Reestructuración en IPS genera incertidumbre sobre futuras reformas en Paraguay
El IPS inicia reestructuración bajo la dirección de Isaías Fretes mientras enfrenta críticas por la continuidad de los gerentes existentes.
En un reciente cambio institucional, el Instituto de Previsión Social (IPS) anunció la reestructuración de su gerencia, que incluye la permanencia de varios líderes de la administración anterior. Este movimiento, sin embargo, ya ha suscitado cuestionamientos sobre la capacidad de renovación efectiva dentro de la institución.
Isaías Fretes asumió la presidencia del IPS el 22 de abril de 2026, en medio de una crisis de confianza por las deficiencias en la atención a asegurados y jubilados. A pesar de esto, decidió mantener a Derlis León como Gerente de Salud, Gladys Vera en la Gerencia Financiera y otros directores, lo que ha generado críticas por la falta de cambios en áreas clave.
El nuevo líder reconoció que la salud financiera y los insumos han sido temas recurrentes en el IPS y destacó la necesidad de una gestión más eficiente. La presencia de funcionarios cuestionados como León, quien ha enfrentado críticas por escasez de medicamentos y turnos prolongados, plantea interrogantes sobre el futuro de la institución.
Además, Fretes implementó ciertos cambios en el equipo medio, destacando la designación de Pablo Morínigo como Director Jurídico, quien llega en reemplazo de Enrique Galeano, investigado por el Ministerio Público. Este movimiento se enmarca dentro de una estrategia más amplia para modificar el equipo de asesores y dirección del IPS.
Los cambios en dirección médica incluyeron nuevos nombramientos en hospitales clave a nivel nacional, como el Hospital de Luque, además de nombrar nuevos coordinadores en distintas regiones, lo que se considera un intento por reanimar la gestión del IPS.

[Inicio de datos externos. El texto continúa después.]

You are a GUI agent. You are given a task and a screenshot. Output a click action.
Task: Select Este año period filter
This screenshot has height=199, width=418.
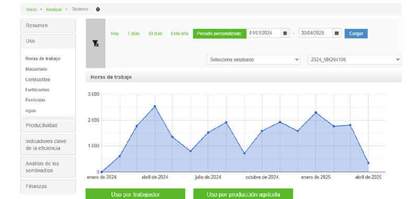pos(179,34)
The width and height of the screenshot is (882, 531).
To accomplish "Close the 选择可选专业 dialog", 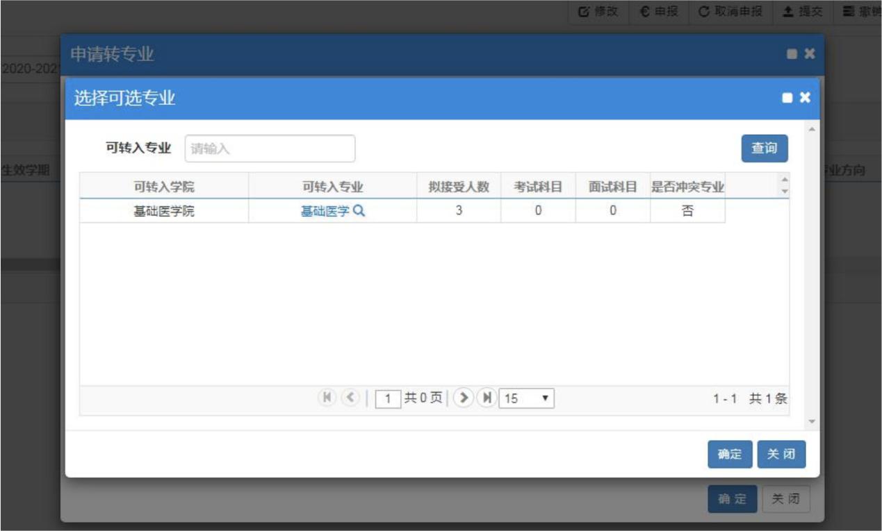I will point(805,98).
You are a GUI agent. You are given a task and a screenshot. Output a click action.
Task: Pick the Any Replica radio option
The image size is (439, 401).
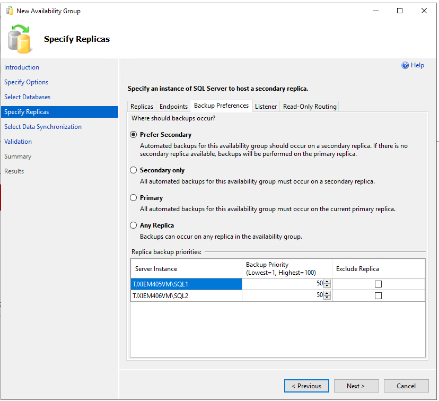coord(134,225)
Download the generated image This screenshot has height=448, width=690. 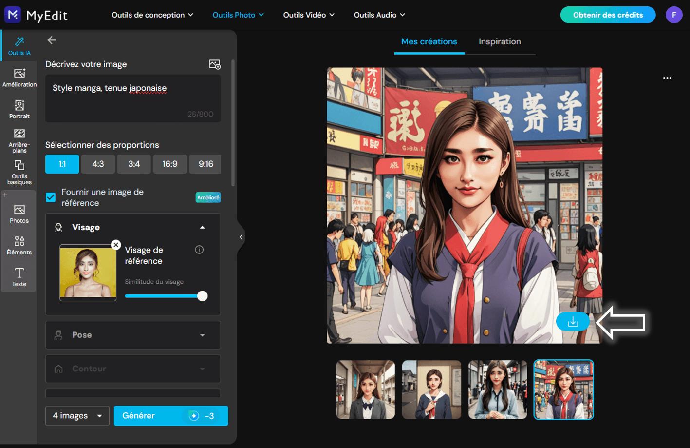573,321
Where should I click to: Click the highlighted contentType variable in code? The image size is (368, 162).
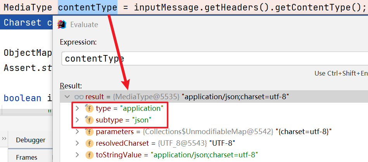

Por otro lado, Fretes enfrentó reacciones adversas por su estilo de liderazgo y comentarios públicos que han tensionado relaciones con gremios médicos. Recientemente, se generaron protestas por parte de especialistas que cuestionan la disminución de horarios de atención.
Aunque la estrategia de renovación incluye varias medidas para enfrentar la crisis, los analistas y el público se preguntan si estas acciones serán suficientes para cambiar una cultura institucional que ha sido criticada por su ineficiencia en la atención al cliente.
Con una sombra de cuestionamiento persiguiendo a varios de los funcionarios clave, el futuro del IPS y su capacidad para superar la crisis actual dependerá de su habilidad para demostrar efectivamente la implementación de cambios y mejoras en la atención a sus afiliados.